La dette du Rwanda: ce que les parties prenantes doivent savoir – (1ère partie)

La dette extérieure du Rwanda est passée de 900 millions de dollars en 1994 à 1,7 milliard de dollars en 2004. Le pays a bénéficié d’un allégement conséquent de la dette en 2006, ce qui a ramené sa dette à 400 millions de dollars. Cependant, onze ans plus tard, la dette extérieure est montée à 3 milliards de dollars, équivalents à 38,4% du produit intérieur brut (PIB) du pays. En outre, la dette intérieure du Rwanda a presque triplé passant de 300 millions de dollars en 2010 à 850 millions de dollars (9,7% du PIB) en 2017. En conséquence, la dette publique brute du pays s’élevait à 3,9 milliards de dollars – soit 48% du PIB en 2017.
Alors que le niveau croissant de la dette extérieure du Rwanda pourrait paraître précaire, les institutions de Bretton Woods affirment que ce n’est pas le cas. Selon l’analyse de viabilité de la dette (AVD) publiée conjointement par le Fonds Monétaire International (FMI) et la Banque Mondiale en juin 2017, le risque de surendettement extérieur du Rwanda reste faible.
Malgré cela, le pays continue de recevoir des avertissements sur sa frénésie d’emprunt. En novembre 2017, Fitch Ratings, une agence de notation financière, a prévenu que l’incapacité du Rwanda à ralentir la hausse de sa dette extérieure nette et stabiliser la trajectoire ascendante de son ratio dette publique brute / PIB brut pourrait peser individuellement ou collectivement sur la notation financière du pays. En outre, le rapport economic update sur le Rwanda de la Banque Mondiale publié en décembre 2017 a fait état d’une accumulation persistante de la dette parmi les principaux risques qui pèsent sur les perspectives de croissance économique du pays (page 14).

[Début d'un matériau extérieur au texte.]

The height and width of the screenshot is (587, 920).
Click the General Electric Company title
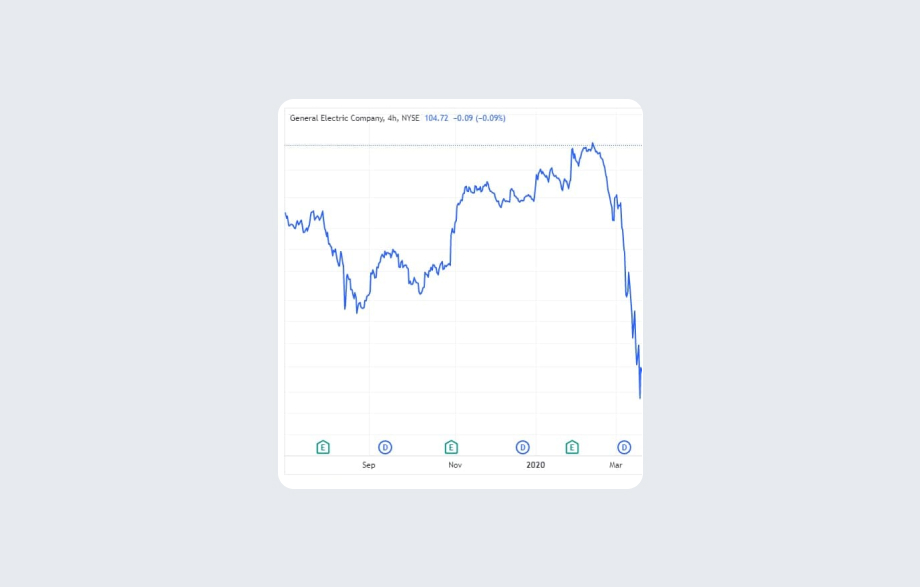pos(335,118)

Les hauts fonctionnaires du Rwanda ont cependant minimisé ces avertissements. Plus tôt en février 2018, le ministre rwandais des Finances a déclaré: « Nous ne pouvons pas prendre plus de dettes que nous ne pouvons en supporter. Nous sommes prudents dans notre gestion de la dette. Aussi, lorsque vous regardez des aspects tels que le service de la dette, l’augmentation des exportations et la réduction du déficit commercial entre autres, nos niveaux d’endettement sont très gérables. »
Deux semaines plus tard, à la mi-février 2018, le chef de la mission du FMI au Rwanda a réaffirmé le discours officiel du pays mais a fixé les conditions. Les responsables du FMI ont déclaré que le Rwanda devrait éviter les dettes inutiles qui ne sont pas rentables et averti que les dettes intérieures sont relativement chères en raison des taux d’intérêt plus élevés qui leur sont imposés.

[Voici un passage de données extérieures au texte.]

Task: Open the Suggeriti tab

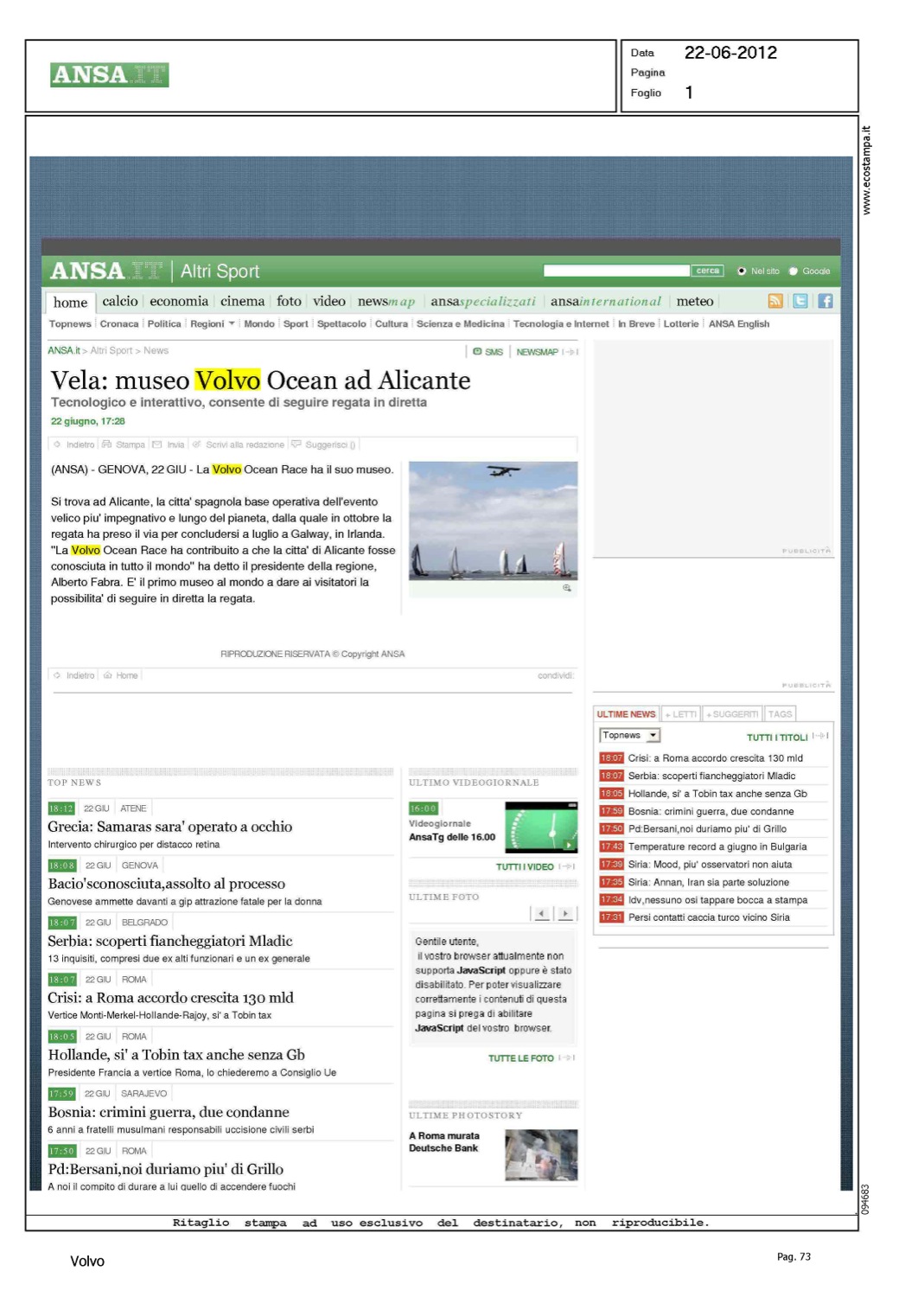Action: coord(732,714)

Face à ce contexte peu explicite autour des dettes du Rwanda, il y a des faits considérables auxquels les citoyens, les futurs décideurs politiques, les investisseurs et les partenaires du Rwanda devraient sérieusement prêter attention.
En mars 2018, le FMI a mis en garde contre un risque croissant de crise de la dette parmi les pays pauvres, catégorie dont le Rwanda fait partie. Le FMI a constaté que 40% des pays en développement à faible revenu sont confrontés à d’importants problèmes de dette. Cependant, les pays spécifiquement concernés n’avaient pas été nommés.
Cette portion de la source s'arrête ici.